I started using the Mac in 1985. I used Macs as my primary computers for the next twenty years or so. Then around 2006, I switched and started using a Dell laptop as my main computer. I kept my Powerbook, of course. It was a pretty stylish piece of machinery when it was new, but I used it mainly for testing and for doing reviews for Macworld. Occasionally I borrowed my daughter’s newer iBook. I spent most of my days in Windows.

Anyway, I’ve known for a long time that my Dell Latitude D820 was due to retire and lately it’s been exhibiting some signs of old age. For the last year I’ve been shopping for my next machine. I fully expected I’d be buying a new Dell or HP machine running Windows 7. And I was looking forward to it.

Enter the iMac

Well, didn’t happen. I’m typing this post in Google Chrome running in Mac OSX 10.6 (Snow Leopard) on a brand-new 21.5″ iMac. The fact that I want to keep writing for Macworld played a part in my decision. The fact that I can run Windows 7 on this iMac was also a factor. And perhaps I missed the Mac OS just a little bit.

My new iMac

The two most important pieces of software to my photographic work—Adobe Lightroom 3 and DxO Optics Pro—both have enlightened licensing policies that allow me to run the software one 1 PC and/or 1 Mac, so I will be able to transfer all of my photos to the iMac and get back to work in no time. [ADDENDUM a few hours later: Well, by “no time,” I mean a fairly large number of hours, apparently. I’m copying my Lightroom library right now, from the Dell laptop to an external 750GB drive. Looks like it’s got about 4 hours to go….]

Strangely familiar

As I said, until just a few years ago, I was a Mac user since forever and even when the PC became my primary machine, I never stopped using my Mac OS computer. I won’t stop using my PC now, but the iMac will be my primary machine.

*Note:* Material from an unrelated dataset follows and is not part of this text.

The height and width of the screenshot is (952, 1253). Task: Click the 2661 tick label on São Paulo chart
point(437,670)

The new display is wonderful—big, clear, bright. I am able to push it back and work comfortably without wearing my computer glasses, which is sweet.

The iMac’s keyboard is diminutive, in fact, it’s absurdly compact. But the touch is very good and I’m getting used to the size and the lack of an extended numeric keypad. (I have USB keypads here that I can add.)

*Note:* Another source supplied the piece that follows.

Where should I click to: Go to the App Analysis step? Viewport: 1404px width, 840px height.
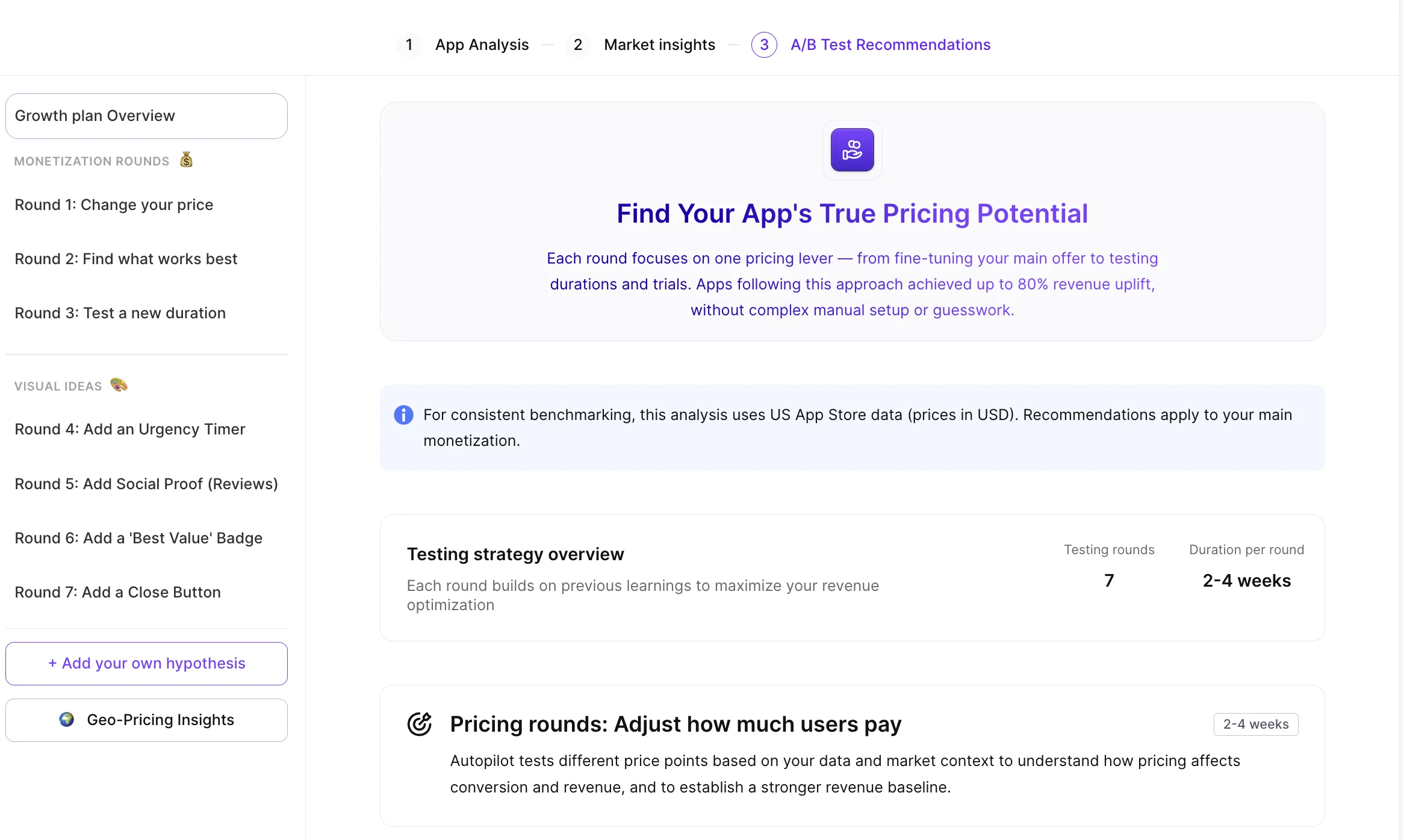pos(482,45)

The iMac also comes with a “Magic Mouse.” I got a “Mighty Mouse” some years ago directly from Steve Jobs himself. Well, I was attending the Macworld expo at the Moscone Convention Center in New York City as a member of the press (really), so I was there with The Steven and about 5000 of his (other) closest personal friends. Anyway, at the end of his keynote, Steve did his famous “Oh, just one more thing” schtick. The one more thing was the new Apple mouse, called the Mighty Mouse. After insisting that a mouse should have just 1 button for years while people scoffed, Apple released a two-button mouse—that had just one button, or rather, no buttons at all. (It was sensitive to which side you clicked on. Brilliant, actually.) Anyway, after telling us all about how wonderful it was, Steve told us we’d find one taped to the underside of our folding chairs. I turned sideways to see 5000 people (85% of them male) bend over and reach under their chairs. (Okay, I was doing it too.) Anyway, now I have a Magic Mouse, which is even better. And look, ma, no cords!

I don’t care that much about computers any more. Actually, much of the time, I hate computers. But I don’t expect to hate this one too much.